(Collected data)
..............................

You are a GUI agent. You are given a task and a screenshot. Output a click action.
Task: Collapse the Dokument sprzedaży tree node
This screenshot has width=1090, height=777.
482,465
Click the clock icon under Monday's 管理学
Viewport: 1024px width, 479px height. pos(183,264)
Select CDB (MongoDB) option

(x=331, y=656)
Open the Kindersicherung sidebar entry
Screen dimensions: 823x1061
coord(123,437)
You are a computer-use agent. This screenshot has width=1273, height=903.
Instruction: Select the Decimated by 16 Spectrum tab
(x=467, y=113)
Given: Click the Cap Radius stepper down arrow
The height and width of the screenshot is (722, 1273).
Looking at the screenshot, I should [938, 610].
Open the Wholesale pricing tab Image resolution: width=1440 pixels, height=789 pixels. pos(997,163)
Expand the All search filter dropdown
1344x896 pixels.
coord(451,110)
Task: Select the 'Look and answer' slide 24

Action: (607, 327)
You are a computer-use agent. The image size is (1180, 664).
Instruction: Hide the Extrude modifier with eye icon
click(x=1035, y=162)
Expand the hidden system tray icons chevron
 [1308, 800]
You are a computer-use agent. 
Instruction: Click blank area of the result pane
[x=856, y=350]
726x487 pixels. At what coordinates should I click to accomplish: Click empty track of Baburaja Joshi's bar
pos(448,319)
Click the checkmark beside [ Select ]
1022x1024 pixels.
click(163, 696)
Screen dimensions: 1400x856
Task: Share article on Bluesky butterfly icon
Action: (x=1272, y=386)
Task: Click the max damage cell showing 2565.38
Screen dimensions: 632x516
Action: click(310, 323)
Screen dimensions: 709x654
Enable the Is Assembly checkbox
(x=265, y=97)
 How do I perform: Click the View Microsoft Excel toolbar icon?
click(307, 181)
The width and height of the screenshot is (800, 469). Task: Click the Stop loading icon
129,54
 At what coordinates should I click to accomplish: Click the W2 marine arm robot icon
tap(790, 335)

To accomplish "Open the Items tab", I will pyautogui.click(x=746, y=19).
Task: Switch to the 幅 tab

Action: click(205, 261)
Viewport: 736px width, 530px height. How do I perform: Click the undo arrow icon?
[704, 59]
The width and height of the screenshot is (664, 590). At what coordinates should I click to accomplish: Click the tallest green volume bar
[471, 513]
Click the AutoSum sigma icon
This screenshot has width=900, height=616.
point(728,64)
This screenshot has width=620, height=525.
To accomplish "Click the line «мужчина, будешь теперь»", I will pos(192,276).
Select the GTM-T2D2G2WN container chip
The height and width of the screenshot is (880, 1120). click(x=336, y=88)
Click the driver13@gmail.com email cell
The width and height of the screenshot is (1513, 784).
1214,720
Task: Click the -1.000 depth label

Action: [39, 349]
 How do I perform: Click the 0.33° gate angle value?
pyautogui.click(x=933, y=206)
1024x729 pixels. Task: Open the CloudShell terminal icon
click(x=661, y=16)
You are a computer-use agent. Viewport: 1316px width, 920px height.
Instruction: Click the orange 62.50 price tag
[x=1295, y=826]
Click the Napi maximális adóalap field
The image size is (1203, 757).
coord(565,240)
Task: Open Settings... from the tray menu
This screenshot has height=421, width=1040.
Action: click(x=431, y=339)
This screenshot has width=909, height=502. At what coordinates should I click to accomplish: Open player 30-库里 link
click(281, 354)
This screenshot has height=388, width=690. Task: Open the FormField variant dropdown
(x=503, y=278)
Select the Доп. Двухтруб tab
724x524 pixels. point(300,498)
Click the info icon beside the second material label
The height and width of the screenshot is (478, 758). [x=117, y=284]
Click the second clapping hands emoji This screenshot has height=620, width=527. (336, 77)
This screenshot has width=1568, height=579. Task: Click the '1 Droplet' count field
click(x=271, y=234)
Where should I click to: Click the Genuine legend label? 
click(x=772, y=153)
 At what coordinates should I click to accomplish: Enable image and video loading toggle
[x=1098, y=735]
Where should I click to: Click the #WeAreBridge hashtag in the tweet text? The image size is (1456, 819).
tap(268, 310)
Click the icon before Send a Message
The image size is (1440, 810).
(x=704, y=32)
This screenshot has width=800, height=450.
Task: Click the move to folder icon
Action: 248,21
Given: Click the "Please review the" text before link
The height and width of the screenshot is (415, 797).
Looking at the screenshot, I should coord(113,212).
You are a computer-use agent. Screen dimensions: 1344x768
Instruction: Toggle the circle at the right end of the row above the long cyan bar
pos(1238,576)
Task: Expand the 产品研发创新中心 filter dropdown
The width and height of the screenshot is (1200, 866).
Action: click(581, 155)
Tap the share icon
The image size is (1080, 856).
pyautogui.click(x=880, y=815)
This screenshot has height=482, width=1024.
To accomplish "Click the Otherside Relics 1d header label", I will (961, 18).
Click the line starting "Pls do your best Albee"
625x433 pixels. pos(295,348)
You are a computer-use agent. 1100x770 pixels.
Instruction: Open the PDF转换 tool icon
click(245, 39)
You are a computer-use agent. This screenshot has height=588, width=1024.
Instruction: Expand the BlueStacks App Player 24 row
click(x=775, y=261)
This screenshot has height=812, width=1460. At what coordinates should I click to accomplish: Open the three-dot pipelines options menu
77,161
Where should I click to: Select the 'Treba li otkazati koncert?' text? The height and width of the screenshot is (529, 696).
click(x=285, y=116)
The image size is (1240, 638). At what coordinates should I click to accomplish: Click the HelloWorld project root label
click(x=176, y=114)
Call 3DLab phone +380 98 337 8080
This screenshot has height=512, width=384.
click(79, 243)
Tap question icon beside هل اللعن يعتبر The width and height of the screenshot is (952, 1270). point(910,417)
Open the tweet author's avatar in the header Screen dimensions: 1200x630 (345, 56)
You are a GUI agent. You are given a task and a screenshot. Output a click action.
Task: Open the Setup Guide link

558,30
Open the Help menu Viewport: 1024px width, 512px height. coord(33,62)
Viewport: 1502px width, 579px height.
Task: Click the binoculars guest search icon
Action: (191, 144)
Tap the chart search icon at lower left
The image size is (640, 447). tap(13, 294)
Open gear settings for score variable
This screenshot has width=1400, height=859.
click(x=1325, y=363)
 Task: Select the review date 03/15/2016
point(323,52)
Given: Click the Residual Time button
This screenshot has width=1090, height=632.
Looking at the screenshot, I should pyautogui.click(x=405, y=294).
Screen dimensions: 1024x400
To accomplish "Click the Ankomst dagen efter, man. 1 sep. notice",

..............................

About this exercise:
Go through the data and return every record exactly.

Result of the exercise:
You are a GUI agent. You are given a task and a screenshot. Output a click action.
Task: Collapse the Dokument sprzedaży tree node
This screenshot has width=1090, height=777.
482,465
Click the clock icon under Monday's 管理学
Viewport: 1024px width, 479px height. pos(183,264)
Select CDB (MongoDB) option

(x=331, y=656)
Open the Kindersicherung sidebar entry
Screen dimensions: 823x1061
coord(123,437)
You are a computer-use agent. This screenshot has width=1273, height=903.
Instruction: Select the Decimated by 16 Spectrum tab
(x=467, y=113)
Given: Click the Cap Radius stepper down arrow
The height and width of the screenshot is (722, 1273).
Looking at the screenshot, I should [938, 610].
Open the Wholesale pricing tab Image resolution: width=1440 pixels, height=789 pixels. pos(997,163)
Expand the All search filter dropdown
1344x896 pixels.
coord(451,110)
Task: Select the 'Look and answer' slide 24

Action: (607, 327)
You are a computer-use agent. The image size is (1180, 664).
Instruction: Hide the Extrude modifier with eye icon
click(x=1035, y=162)
Expand the hidden system tray icons chevron
 [1308, 800]
You are a computer-use agent. 
Instruction: Click blank area of the result pane
[x=856, y=350]
726x487 pixels. At what coordinates should I click to accomplish: Click empty track of Baburaja Joshi's bar
pos(448,319)
Click the checkmark beside [ Select ]
1022x1024 pixels.
click(163, 696)
Screen dimensions: 1400x856
Task: Share article on Bluesky butterfly icon
Action: (x=1272, y=386)
Task: Click the max damage cell showing 2565.38
Screen dimensions: 632x516
Action: click(310, 323)
Screen dimensions: 709x654
Enable the Is Assembly checkbox
(x=265, y=97)
 How do I perform: Click the View Microsoft Excel toolbar icon?
click(307, 181)
The width and height of the screenshot is (800, 469). Task: Click the Stop loading icon
129,54
 At what coordinates should I click to accomplish: Click the W2 marine arm robot icon
tap(790, 335)

To accomplish "Open the Items tab", I will pyautogui.click(x=746, y=19).
Task: Switch to the 幅 tab

Action: click(205, 261)
Viewport: 736px width, 530px height. How do I perform: Click the undo arrow icon?
[704, 59]
The width and height of the screenshot is (664, 590). At what coordinates should I click to accomplish: Click the tallest green volume bar
[471, 513]
Click the AutoSum sigma icon
This screenshot has width=900, height=616.
point(728,64)
This screenshot has width=620, height=525.
To accomplish "Click the line «мужчина, будешь теперь»", I will pos(192,276).
Select the GTM-T2D2G2WN container chip
The height and width of the screenshot is (880, 1120). click(x=336, y=88)
Click the driver13@gmail.com email cell
The width and height of the screenshot is (1513, 784).
1214,720
Task: Click the -1.000 depth label

Action: [39, 349]
 How do I perform: Click the 0.33° gate angle value?
pyautogui.click(x=933, y=206)
1024x729 pixels. Task: Open the CloudShell terminal icon
click(x=661, y=16)
You are a computer-use agent. Viewport: 1316px width, 920px height.
Instruction: Click the orange 62.50 price tag
[x=1295, y=826]
Click the Napi maximális adóalap field
The image size is (1203, 757).
coord(565,240)
Task: Open Settings... from the tray menu
This screenshot has height=421, width=1040.
Action: click(x=431, y=339)
This screenshot has width=909, height=502. At what coordinates should I click to accomplish: Open player 30-库里 link
click(281, 354)
This screenshot has height=388, width=690. Task: Open the FormField variant dropdown
(x=503, y=278)
Select the Доп. Двухтруб tab
724x524 pixels. point(300,498)
Click the info icon beside the second material label
The height and width of the screenshot is (478, 758). [x=117, y=284]
Click the second clapping hands emoji This screenshot has height=620, width=527. (336, 77)
This screenshot has width=1568, height=579. Task: Click the '1 Droplet' count field
click(x=271, y=234)
Where should I click to: Click the Genuine legend label? 
click(x=772, y=153)
 At what coordinates should I click to accomplish: Enable image and video loading toggle
[x=1098, y=735]
Where should I click to: Click the #WeAreBridge hashtag in the tweet text? The image size is (1456, 819).
tap(268, 310)
Click the icon before Send a Message
The image size is (1440, 810).
(x=704, y=32)
This screenshot has width=800, height=450.
Task: Click the move to folder icon
Action: 248,21
Given: Click the "Please review the" text before link
The height and width of the screenshot is (415, 797).
Looking at the screenshot, I should coord(113,212).
You are a computer-use agent. Screen dimensions: 1344x768
Instruction: Toggle the circle at the right end of the row above the long cyan bar
pos(1238,576)
Task: Expand the 产品研发创新中心 filter dropdown
The width and height of the screenshot is (1200, 866).
Action: click(581, 155)
Tap the share icon
The image size is (1080, 856).
pyautogui.click(x=880, y=815)
This screenshot has height=482, width=1024.
To accomplish "Click the Otherside Relics 1d header label", I will (961, 18).
Click the line starting "Pls do your best Albee"
625x433 pixels. pos(295,348)
You are a computer-use agent. 1100x770 pixels.
Instruction: Open the PDF转换 tool icon
click(245, 39)
You are a computer-use agent. This screenshot has height=588, width=1024.
Instruction: Expand the BlueStacks App Player 24 row
click(x=775, y=261)
This screenshot has height=812, width=1460. At what coordinates should I click to accomplish: Open the three-dot pipelines options menu
77,161
Where should I click to: Select the 'Treba li otkazati koncert?' text? The height and width of the screenshot is (529, 696).
click(x=285, y=116)
The image size is (1240, 638). At what coordinates should I click to accomplish: Click the HelloWorld project root label
click(x=176, y=114)
Call 3DLab phone +380 98 337 8080
This screenshot has height=512, width=384.
click(79, 243)
Tap question icon beside هل اللعن يعتبر The width and height of the screenshot is (952, 1270). point(910,417)
Open the tweet author's avatar in the header Screen dimensions: 1200x630 (345, 56)
You are a GUI agent. You are given a task and a screenshot. Output a click action.
Task: Open the Setup Guide link

558,30
Open the Help menu Viewport: 1024px width, 512px height. coord(33,62)
Viewport: 1502px width, 579px height.
Task: Click the binoculars guest search icon
Action: (191, 144)
Tap the chart search icon at lower left
The image size is (640, 447). tap(13, 294)
Open gear settings for score variable
This screenshot has width=1400, height=859.
click(x=1325, y=363)
 Task: Select the review date 03/15/2016
point(323,52)
Given: Click the Residual Time button
This screenshot has width=1090, height=632.
Looking at the screenshot, I should pyautogui.click(x=405, y=294).
Screen dimensions: 1024x400
To accomplish "Click the Ankomst dagen efter, man. 1 sep. notice",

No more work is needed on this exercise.